Nouvelle série Netflix, Zero Day coche toutes les cases du divertissement aux lignes bien définies mais reste néanmoins piégée par le contexte dans lequel elle sort.
Dans cette jungle de nouveautés que représente le catalogue Netflix, Zero Day promettait d’être le gros morceau du premier trimestre 2025 en streaming. Créée notamment par Eric Newman – le chef d’orchestre derrière la série Narcos, titre emblématique de la plateforme – et offrant à nul autre que Robert De Niro son premier rôle principal à la télévision, la minisérie possédait aussi comme argument de vente de proposer un vertige au cœur des complots, des cyberattaques et de toutes ces menaces terroristes, petites ou grandes, qui terrifient à raison l’Amérique d’aujourd’hui – et, en fait, le monde entier. Soit. Zero Day en a sans doute convaincu plus d’un à «complot» et «De Niro» (les personnes concernées : on vous comprend). Mais, ramené au contexte mondial dans lequel ont été mis en ligne, jeudi, ses six épisodes, ce thriller qui s’assume en miroir déformant d’une actualité brûlante ne tombe, en fait, qu’à moitié à pic, coiffé au poteau dans son propos par des dirigeants politiques bien réels qui prennent le monde pour leur propre fiction à gros budget.

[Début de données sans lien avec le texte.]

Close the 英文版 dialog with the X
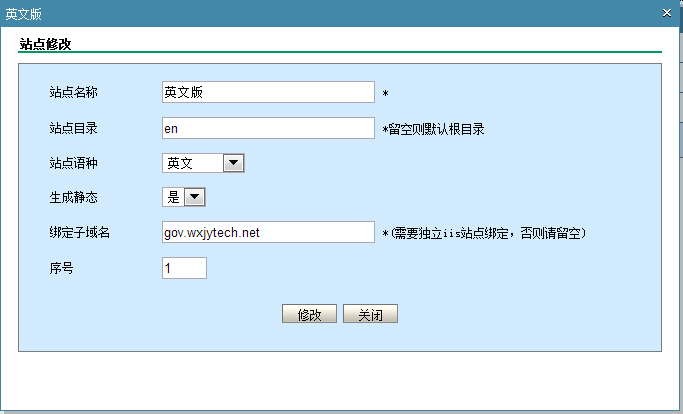 click(x=667, y=12)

Air grave, sourcils constamment froncés, par opposition aux grimaces autoparodiques qui caractérisent nombre des rôles qu’il endosse depuis une vingtaine d’années – en gros, depuis Analyze This (Harold Ramis, 1999) et Meet the Parents (Jay Roach, 2000) –, Robert De Niro incarne George Mullen, ancien président des États-Unis respecté, voire adoré, qui préserve sa belle aura en vivant loin de l’œil public.
Mais une cyberattaque sans précédent, qui paralyse tout le pays (transports publics, feux tricolores, téléphones portables, comptes bancaires, bref, tout ce qui fonctionne numériquement – donc… tout) et fait plusieurs milliers de victimes, le force à sortir de sa retraite : Mullen accepte de diriger la commission d’enquête aux pouvoirs exceptionnels mise sur pied par la présidente du pays pour traquer les responsables derrière le «Zero Day». Ce faisant, dans un pays qui, depuis son passage à la Maison-Blanche, a complètement changé dans le fonctionnement des pouvoirs publics et des médias, de même que le rapport de la population à la notion de vérité, Mullen se risque à une tâche qui, plus que risquée, a tout du coupe-gorge.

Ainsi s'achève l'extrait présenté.